21 Feb 2019 Quick Bytes – Machine Learning in the life sciences – some caveats
Machine learning is a popular topic in the life sciences these days. A related question cropped up during a panel discussion at BioIT World 2018 and BioTeam’s VP of Consulting, Ari Berman, raised some interesting points and an important caveat for those looking to leverage machine learning in their work.
The original footage was shot as part of the Bioteam Town Hall at Bio-IT World 2018 and is used with the permission of CHI/Bio-IT World.
A.I. and Machine Learning.
I’m on a bent trying to demystify [AI and ML] and make it so that it’s a little more tractable because otherwise it becomes like probabilistic statistics where people choose the test that gives them the best p-value versus what’s actually going to work for their data.
And so that’s that’s a general problem also with machine learning. The interesting thing about machine learning if I could segue into another thing: In order for a deep learning neural network to work right you must have well curated data.

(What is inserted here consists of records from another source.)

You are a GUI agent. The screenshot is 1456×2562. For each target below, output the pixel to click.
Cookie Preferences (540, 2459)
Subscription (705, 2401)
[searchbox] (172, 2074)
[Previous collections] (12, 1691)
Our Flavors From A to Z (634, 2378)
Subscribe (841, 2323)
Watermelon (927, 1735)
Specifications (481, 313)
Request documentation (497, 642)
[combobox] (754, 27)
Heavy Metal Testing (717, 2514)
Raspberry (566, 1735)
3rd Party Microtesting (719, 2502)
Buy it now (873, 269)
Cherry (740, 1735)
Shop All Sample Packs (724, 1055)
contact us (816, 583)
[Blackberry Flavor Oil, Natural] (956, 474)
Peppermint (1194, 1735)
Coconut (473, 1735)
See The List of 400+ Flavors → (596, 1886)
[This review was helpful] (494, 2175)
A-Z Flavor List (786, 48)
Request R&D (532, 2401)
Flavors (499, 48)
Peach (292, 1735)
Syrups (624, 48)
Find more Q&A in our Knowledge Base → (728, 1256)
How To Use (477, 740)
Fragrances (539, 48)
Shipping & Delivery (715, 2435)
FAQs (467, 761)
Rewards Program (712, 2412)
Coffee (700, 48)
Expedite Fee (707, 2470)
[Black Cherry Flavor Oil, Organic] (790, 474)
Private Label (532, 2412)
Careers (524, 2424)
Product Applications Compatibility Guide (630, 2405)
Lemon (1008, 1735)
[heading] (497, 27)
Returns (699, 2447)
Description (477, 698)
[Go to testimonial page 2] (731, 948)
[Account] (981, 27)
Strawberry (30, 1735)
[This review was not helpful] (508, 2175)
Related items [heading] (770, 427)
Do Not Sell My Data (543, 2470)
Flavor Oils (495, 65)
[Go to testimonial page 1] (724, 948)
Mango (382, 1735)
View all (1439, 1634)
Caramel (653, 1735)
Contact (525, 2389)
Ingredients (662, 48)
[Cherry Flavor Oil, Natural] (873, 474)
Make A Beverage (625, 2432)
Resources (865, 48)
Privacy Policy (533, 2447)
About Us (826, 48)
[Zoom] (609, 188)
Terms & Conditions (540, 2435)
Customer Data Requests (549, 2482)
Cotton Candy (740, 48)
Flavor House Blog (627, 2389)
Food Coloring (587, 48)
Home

How many people curate their data in this room? That’s what I thought! Yeah. So that means that you actually have to manage your data. You have to know what you have. You have to understand it on a level beyond “the dude who was here seven years ago wrote it in a notebook somewhere that’s under a desk”. That’s not going to work, or “I think I understand this complex directory hierarchy and there’s an Excel file somewhere that tells me about it”.
If you throw junk into a machine learning algorithm you’re going to get junk out, just like any other mathematical model on the planet…